Many robo-advisory firms build portfolios of index funds for their investors, making it an easy and convenient way for most individual investors to get a balanced portfolio, aligned with most core principles of index investing.
When working with a robo-advisor, the investors often have to fill in an online questionnaire that will determine their level of risk and preferences. Based on that information, the robo-advisor will assign them an corresponding investment portfolio. Robo-advisors typically charge an ongoing management fee of between 0.5% (for large portfolios) to 1% (for small portfolios) for the service.
This is an excellent way for many investors to get started with index investing as it allows them to start fast and invest with the guidance of the robo-advisor. Just make sure the portfolio they assign to you is composed of low cost broadly diversified index funds and that the robo-advisor adheres to the simple investing philosophy of the Bogleheads.
While the benefits are obvious, it is also important to mention the main drawback: the ongoing fees will add up and compound over time. If the investor is aiming to achieve financial independence, this extra fee can lead to several additional years of work and investment. We will explore the impact of fees in a future article.
Index investing with a fee-only financial advisor.
For investors with large assets, complex financial situations and who need advice beyond the construction of a portfolio of index funds, working with a fee-only financial advisor can be recommended. These advisors will be able to provide advice on taxes, estate planning, pensions planning, etc. with more depth. Getting the right advice in these areas is really important.
Typically fee-only advisors will charge an ongoing management fees from 1% per year and up.

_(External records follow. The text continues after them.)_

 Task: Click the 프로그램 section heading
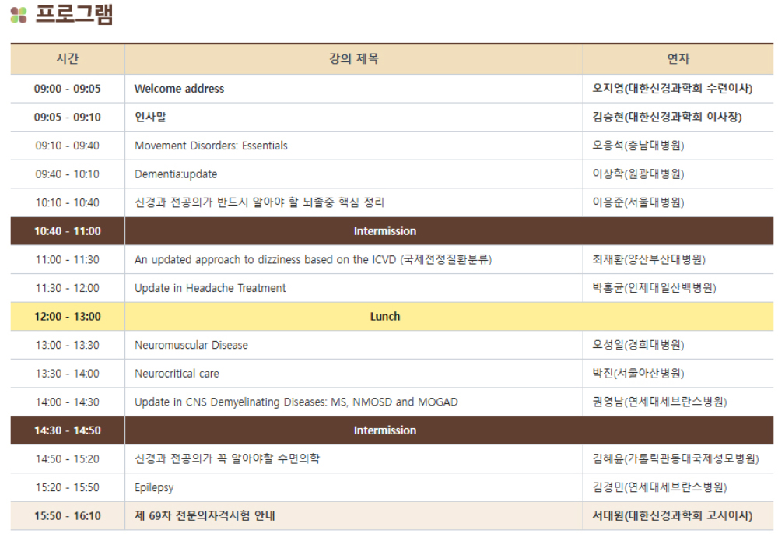click(74, 15)
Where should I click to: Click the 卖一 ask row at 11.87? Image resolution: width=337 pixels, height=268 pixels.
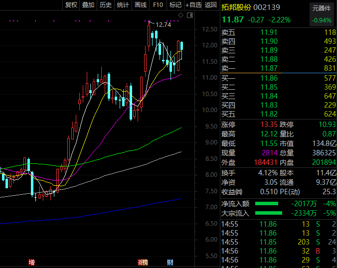coord(279,68)
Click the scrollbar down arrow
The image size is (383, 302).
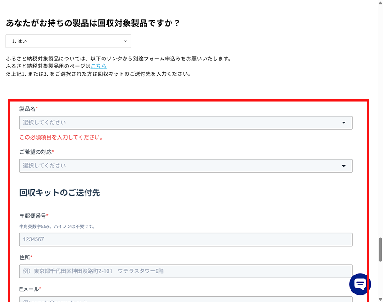click(380, 299)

Similarly to robo-advisors, these fees will quickly add up over the years and put a drag on your portfolio growth. In some cases that can be justified, but if you’re only looking for investment advice, then you’re probably better off with one of the other options as the high fees of financial advisors will outweigh any additional investment return they might provide over the long term.
And again, you need to make sure that the portfolio they build for you is composed of low cost broadly diversified index funds following the simple and effective investing philosophy of the Bogleheads.
Beware of so-called financial advisors who help you sign up to any sort of insurance-based regular savings plan. These plans come with a lot of hidden layers of fees, all designed to incentivize the advisor into selling more of them and keep you in the dark. I have seen plans with total ongoing fees of up to 5.5%, when on the surface they looked like they only had something like a 1% management fee. These plans will often be sold by advisors who offer to give you advice for free (some will disclose that they get paid by the product provider, but not all). When I first started investing, not knowing any better and because all the advisors I was speaking to were promoting them, I signed up for one of those products and it really hurt. Beyond the outrageous fees, these plans are designed to keep you locked in and if anything ever changes in your life and you need to withdraw the money, you would face very high surrender fees, often costing you a very large portion of your portfolio.
If you really have to, make sure the advisor you decide to work with is completely independent, paid only by you (no incentive to sell you any product but only to serve you well), and ideally is a fiduciary financial advisor. You also want to work with someone who understands the power of passive index investing in the long term and is not trying to get you to chase short term gains.